Всякий раз, когда в комнату входит мать, в её глазах плещется мрак. И всякий раз она открывает рот, но не издаёт ни звука: будто снова надела маску, чтобы не заразиться. Взгляни на меня, мама, хочется мне сказать, я всё тот же кувшин: те же руки, бёдра, губы. Чем я заслужила участь вдребезги разбитой? Я исполняла каждое предписанное тобой правило: не глазела на мужчин, не выпячивала грудь, не красила губы, нигде, кроме как в церкви, не замедляла шага, чтобы легче было догнать, не бегала тайком в кино. Я готова была выйти за любого, кого вы с отцом выбрали бы мне в мужья. Я ни разу не ослушалась, всегда со всем соглашалась. Я – твоя дочь: незнакомка, так на тебя похожая, хотя, может, тебе и не нравлюсь.
Стоит зашелестеть листве, она бросается к окну посмотреть, кто там идёт, ждёт, считает дни. Но никто не приходит – ни в первый день, ни во второй, третий или четвёртый. Крашеная блондинка по имени Анджолина сказала, дело так или иначе должно кончиться браком, и теперь я тоже жду – жду шагов тюремщика, который явится меня освободить. Не знаю, правда, что лучше: иметь хоть что-нибудь – или не иметь ничего.
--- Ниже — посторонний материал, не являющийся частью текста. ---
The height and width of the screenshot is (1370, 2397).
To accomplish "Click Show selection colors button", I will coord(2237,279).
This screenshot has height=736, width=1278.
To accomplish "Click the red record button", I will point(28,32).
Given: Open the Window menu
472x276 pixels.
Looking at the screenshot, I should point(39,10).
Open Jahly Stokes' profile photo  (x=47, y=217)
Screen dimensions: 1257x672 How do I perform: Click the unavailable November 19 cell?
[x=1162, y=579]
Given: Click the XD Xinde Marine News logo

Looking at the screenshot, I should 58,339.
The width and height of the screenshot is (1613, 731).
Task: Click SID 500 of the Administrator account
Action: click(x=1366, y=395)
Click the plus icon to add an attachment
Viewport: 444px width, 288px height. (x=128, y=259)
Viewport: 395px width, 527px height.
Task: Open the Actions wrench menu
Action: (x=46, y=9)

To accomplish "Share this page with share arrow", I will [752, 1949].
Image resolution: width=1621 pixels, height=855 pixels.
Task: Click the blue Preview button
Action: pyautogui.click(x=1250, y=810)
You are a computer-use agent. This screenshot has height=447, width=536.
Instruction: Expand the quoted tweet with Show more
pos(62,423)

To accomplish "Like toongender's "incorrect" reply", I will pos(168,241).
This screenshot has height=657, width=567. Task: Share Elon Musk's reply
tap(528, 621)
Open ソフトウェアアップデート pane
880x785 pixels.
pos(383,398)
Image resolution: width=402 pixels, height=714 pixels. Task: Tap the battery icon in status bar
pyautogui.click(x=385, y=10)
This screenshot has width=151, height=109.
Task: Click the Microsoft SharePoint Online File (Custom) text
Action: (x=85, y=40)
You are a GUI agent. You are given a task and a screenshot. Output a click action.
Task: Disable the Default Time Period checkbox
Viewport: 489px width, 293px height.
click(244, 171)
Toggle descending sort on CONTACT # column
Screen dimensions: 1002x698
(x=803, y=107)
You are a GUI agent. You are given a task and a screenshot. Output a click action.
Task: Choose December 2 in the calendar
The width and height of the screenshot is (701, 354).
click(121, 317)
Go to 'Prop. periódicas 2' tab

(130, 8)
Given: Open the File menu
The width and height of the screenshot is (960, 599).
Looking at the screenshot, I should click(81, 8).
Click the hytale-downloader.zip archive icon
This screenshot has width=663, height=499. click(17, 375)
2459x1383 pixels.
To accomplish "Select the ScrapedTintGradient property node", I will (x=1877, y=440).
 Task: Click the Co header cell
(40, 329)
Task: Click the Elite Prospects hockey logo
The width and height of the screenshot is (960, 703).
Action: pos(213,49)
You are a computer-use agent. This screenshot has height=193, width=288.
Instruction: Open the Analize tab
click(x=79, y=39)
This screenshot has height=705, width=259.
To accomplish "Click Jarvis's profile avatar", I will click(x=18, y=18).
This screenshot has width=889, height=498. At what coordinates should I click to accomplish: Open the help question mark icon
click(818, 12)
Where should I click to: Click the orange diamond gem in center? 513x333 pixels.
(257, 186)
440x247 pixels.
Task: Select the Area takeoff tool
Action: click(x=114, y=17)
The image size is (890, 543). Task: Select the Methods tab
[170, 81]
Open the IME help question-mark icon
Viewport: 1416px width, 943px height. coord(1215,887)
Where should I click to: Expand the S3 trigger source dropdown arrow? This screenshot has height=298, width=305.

Целыми днями я теперь старательно избавляю комнату от всего лишнего, потом тряпкой, смоченной в уксусе, протираю пол, мебель, дверные и оконные ручки. Что ж, чистоту соблюла, пора переходить к стопке книг на полу.
– Я же велела их отдать! Одна пыль да грязь от них! – кричу я матери через закрытую дверь, но время уже позднее, все спят, и только мне сон – враг. Ничего не остаётся, кроме как улечься в постель и полистать немного «Энн из Зелёных крыш»: «Утром ещё не знаешь, что произойдёт за день, и у тебя есть простор для воображения»[19].